City leaders address 3 Chicago police officers, including a sergeant, taking their own lives over the last month

  • Oops!
    Something went wrong.
    Please try again later.

Two Chicago police officers and one sergeant have died by suicide within a month, Chicago police Superintendent David Brown said at a news conference Monday morning, addressing the most recent spate of incidents in which city officers took their own lives.

“They were sons, daughters, siblings, partners, friends and mentors,” Brown said. “As a department, we ask for the city’s continued support and prayers, especially for our members’ families and those who knew and worked with them. … Each of their losses is a tragedy that impacts a family, department and the city of Chicago.”

The most recent death was that of an off-duty sergeant who died by suicide Sunday. The department did not immediately identify the sergeant.

Patricia Swank, a Chicago police officer for more than six years, died by suicide July 2, and another officer, Durand Lee, 42, died by suicide Friday, according to a statement from police.

Also, on March 12, Sgt. Edward Dougherty, 52, died by suicide. There have been more than a dozen Chicago police officers to take their own lives since 2018.

Brown added that police work “is tough work” and that he would argue the last 2½ years have been an especially difficult time to be a police officer. The superintendent highlighted the department’s resources for officers, including faith-based counseling services and an employee-assistance program.

Asked if the city is doing enough for the mental health of officers, Mayor Lori Lightfoot at a press event said, “First and foremost, I think the three suicides present us with an opportunity to remember that our police officers endure incredible stress and trauma every single day.”

“It’s a really hard job to be the police,” Lightfoot said. “We cannot underestimate that.”

The city has put $20 million into its budget to expand offerings for officers and families and is working with the public health department to destigmatize mental health challenges, Lightfoot said. However, she did not address recurring criticism that Chicago cops are overworked. She has previously defended the city against that criticism, saying police get “incredible” amounts of time off as part of their contract.

“We’re obviously all grieving for the loss of these three lives,” she said.

Following the suicides, several aldermen representing communities on the Northwest and Southwest sides, including Silvana Tabares, Anthony Napolitano and Matt O’Shea, as well as mayoral candidate Raymond Lopez are calling for hearings on officer wellness and death benefits, among other issues.
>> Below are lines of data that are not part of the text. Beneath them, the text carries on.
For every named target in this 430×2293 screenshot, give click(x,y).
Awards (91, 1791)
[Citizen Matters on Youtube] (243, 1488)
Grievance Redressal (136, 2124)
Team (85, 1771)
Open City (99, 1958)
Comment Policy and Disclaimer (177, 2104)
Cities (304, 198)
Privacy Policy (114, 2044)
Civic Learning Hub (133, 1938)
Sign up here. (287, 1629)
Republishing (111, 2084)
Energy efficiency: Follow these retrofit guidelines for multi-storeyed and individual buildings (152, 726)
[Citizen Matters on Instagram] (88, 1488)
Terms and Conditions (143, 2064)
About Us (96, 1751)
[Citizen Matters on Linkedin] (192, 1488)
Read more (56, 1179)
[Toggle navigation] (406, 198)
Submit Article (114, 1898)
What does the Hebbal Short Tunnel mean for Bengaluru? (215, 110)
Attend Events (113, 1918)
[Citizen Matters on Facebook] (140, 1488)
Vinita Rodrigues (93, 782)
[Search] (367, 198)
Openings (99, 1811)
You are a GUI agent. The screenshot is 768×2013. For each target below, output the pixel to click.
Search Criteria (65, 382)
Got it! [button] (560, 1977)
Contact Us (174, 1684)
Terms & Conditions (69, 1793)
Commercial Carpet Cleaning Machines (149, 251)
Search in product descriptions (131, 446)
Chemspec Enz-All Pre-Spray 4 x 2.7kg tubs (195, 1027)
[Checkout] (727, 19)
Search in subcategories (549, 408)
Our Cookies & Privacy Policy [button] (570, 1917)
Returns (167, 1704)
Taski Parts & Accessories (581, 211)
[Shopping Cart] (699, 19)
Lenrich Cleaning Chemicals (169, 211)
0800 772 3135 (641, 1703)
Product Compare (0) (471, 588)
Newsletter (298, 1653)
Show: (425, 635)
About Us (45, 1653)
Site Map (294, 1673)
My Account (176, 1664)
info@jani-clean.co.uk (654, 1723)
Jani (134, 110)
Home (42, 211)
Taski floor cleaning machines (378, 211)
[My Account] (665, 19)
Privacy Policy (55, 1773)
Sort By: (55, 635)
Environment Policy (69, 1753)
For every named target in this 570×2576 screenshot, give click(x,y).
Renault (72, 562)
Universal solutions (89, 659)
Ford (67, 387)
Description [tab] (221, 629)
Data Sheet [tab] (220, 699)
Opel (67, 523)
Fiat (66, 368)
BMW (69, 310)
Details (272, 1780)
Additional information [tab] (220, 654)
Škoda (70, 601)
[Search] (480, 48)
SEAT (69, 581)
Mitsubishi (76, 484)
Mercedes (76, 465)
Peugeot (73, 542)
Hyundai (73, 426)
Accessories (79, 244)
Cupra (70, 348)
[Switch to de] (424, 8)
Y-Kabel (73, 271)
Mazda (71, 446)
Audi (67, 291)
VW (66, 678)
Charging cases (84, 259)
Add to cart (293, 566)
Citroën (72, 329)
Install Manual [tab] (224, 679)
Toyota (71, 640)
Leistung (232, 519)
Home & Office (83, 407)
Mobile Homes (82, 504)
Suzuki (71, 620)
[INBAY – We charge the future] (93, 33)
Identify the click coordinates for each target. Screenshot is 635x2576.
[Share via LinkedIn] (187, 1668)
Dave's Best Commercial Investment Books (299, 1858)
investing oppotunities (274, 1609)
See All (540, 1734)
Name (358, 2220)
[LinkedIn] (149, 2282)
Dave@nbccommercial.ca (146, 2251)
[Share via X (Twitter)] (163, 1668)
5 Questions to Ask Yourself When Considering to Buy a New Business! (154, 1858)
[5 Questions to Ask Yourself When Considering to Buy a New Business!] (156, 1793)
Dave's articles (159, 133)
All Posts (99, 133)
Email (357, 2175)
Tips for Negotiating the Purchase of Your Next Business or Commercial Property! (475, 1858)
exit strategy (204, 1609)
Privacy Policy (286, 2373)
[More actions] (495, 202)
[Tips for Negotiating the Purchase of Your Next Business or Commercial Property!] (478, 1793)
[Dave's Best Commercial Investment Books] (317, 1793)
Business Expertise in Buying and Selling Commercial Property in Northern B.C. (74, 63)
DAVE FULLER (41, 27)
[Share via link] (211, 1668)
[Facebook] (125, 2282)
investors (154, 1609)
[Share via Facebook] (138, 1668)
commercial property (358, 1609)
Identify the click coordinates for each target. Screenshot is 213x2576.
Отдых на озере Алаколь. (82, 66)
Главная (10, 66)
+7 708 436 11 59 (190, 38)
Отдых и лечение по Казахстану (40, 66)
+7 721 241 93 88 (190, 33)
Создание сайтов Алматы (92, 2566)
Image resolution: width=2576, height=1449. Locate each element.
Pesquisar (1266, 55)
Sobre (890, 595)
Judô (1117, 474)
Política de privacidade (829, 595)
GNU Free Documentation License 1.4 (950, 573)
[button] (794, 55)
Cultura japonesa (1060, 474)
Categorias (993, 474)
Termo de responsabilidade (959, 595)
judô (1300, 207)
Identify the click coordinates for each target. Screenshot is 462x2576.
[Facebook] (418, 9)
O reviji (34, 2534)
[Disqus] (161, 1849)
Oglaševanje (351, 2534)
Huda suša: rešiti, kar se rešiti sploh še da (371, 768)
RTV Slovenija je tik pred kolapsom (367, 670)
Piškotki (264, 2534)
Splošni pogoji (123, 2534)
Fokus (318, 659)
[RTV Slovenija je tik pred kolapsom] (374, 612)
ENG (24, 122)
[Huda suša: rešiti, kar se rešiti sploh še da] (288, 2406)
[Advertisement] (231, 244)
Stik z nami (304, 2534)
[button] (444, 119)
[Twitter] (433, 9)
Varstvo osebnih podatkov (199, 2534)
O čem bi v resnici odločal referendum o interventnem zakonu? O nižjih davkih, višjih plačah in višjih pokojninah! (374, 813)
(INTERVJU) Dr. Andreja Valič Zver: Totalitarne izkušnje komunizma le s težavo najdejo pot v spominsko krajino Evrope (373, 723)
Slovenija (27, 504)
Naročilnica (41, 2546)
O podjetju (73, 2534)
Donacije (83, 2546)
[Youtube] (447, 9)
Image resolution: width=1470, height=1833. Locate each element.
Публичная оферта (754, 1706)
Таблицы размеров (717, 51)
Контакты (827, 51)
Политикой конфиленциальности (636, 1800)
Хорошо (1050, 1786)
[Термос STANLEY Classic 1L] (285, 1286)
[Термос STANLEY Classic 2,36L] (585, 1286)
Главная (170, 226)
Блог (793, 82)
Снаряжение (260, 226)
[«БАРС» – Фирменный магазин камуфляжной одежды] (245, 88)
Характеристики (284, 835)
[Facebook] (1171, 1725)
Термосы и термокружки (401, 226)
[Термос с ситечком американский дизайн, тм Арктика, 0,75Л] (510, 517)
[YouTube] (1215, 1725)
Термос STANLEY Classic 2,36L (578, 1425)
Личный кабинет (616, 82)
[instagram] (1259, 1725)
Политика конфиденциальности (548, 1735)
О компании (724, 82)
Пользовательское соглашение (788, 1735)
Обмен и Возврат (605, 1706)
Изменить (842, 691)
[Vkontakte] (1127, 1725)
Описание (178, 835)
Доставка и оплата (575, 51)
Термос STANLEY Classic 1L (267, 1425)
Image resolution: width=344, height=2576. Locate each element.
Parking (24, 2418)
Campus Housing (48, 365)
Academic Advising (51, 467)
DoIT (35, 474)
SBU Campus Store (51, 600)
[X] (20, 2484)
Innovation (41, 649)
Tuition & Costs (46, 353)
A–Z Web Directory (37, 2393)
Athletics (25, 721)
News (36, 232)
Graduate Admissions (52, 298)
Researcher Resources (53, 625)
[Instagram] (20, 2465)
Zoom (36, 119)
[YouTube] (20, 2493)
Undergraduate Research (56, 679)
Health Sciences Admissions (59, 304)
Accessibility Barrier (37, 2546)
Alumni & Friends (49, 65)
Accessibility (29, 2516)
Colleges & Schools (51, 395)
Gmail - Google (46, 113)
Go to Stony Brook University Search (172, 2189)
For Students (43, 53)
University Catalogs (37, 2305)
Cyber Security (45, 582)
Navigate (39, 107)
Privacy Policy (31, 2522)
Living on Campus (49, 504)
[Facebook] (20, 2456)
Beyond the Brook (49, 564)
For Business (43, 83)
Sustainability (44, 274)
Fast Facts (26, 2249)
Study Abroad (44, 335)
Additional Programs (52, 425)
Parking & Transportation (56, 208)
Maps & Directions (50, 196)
The Chicago Police Department’s problem with officer suicides was highlighted in a 2017 report by the U.S. Justice Department regarding the city’s policing practices. At that time, one Chicago police official told the Justice Department that CPD’s suicide rate was higher than the national average among police.

Robert Sobo, head of the department’s employee assistance program, said at the news conference that the overall suicide rate in Cook County is at an “alarmingly high number.”

“Our police officers are part of that society. Not only do they experience what most of us do on a daily basis, but on top of that, they experience unspeakable levels of stress, trauma and emotional and physical fatigue,” Sobo said.

Sobo said utilization of the department’s mental health and wellness programs are the highest they have been, “which is an indicator of how difficult things are out there, but (also of) the trust in our services.”

The department has 11 licensed clinicians, including one starting Friday and two more starting Aug. 1. The department’s goal is to have one clinician per district, Sobo said.

Brown said there is still a stigma in policing around receiving mental health services, and that some officers believe that even talking to someone is a sign of weakness. Sobo added that officers do have a mandatory debriefing after any traumatic incident, which helps identify and keep traumatized officers off duty until they have recovered.

When asked about canceling officers’ days off, Brown said leadership has to make a decision when to have more or fewer officers on the street to assist other officers in police emergencies during historically violent months of the year. Between Memorial Day and Labor Day weekend, eight of the regular 104 days off were canceled.

“We never cancel their vacations or their personal days,” Brown said. “It’s so important that officers take their leave, take their vacations.”